During oral arguments, however, another issue captured the Court’s attention: Article III standing, and, specifically, whether any of the plaintiffs in the case pleaded sufficient concrete harm. The parties submitted supplemental briefs on the issue Nov. 30 and reply briefs on Dec. 12. The Court’s decision — should it choose to engage with the standing issue — could have far-reaching implications for future claims based on privacy harms.
In their briefs, the parties disagree about whether judicial precedent and Congressional history support their stance on the Article III standing issue. Buried in the nuanced discussions about current standing quandaries — whether Congress elevated the harm at issue to a concrete harm and whether the plaintiffs needed to allege more specific facts to establish standing — is an important question: Are search terms plus an IP address individually identifying and is their mere disclosure a concrete harm? If the answer is yes, the implications for privacy litigation are immense.

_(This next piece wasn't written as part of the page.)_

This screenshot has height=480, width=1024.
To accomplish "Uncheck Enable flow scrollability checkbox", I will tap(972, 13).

Spokeo and the Concrete Hurdle for Privacy Harms
In Spokeo v. Robins, 136 S. Ct. 1540 (2016), the court considered whether class-action plaintiffs had standing to claim that a company willfully failed to comply with the Fair Credit Reporting Act. The Court held that to meet the burden necessary for a claim under federal jurisdiction, the plaintiff must establish “(1) an injury in fact, (2) [that is] fairly traceable to the challenged conduct of the defendant, and (3) likely to be redressed by a favorable judicial decision.” The Supreme Court stated that injury-in-fact is the “[f]irst and foremost” of the elements. An injury must be “actual or imminent” and “concrete and particularized” for injury-in-fact to be satisfied. Additionally, a concrete injury need not be “tangible,” and an intangible injury may be an injury-in-fact — “history and the judgment of Congress are instructive” for such a determination.

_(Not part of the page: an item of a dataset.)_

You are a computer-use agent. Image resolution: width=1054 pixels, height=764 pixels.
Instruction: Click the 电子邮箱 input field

Much ink has been spilt parsing the implications of Spokeo for privacy harms cases in light of existing precedent — for example, here, here, here, here, and here — but suffice it to say that it is actively developing jurisprudence. “Courts appear to prefer harms that are ‘visceral and vested’ — harms they can physically feel, that are measurable, and have already occurred.” But, Spokeo declared that “a ‘risk of real harm’ can satisfy the concreteness requirement.” The bottom line for privacy claims: Plaintiffs must show that their privacy harms are concrete if they are to have their day in court.
The concreteness of the alleged harms at issue in Frank is where the case carries profound implications.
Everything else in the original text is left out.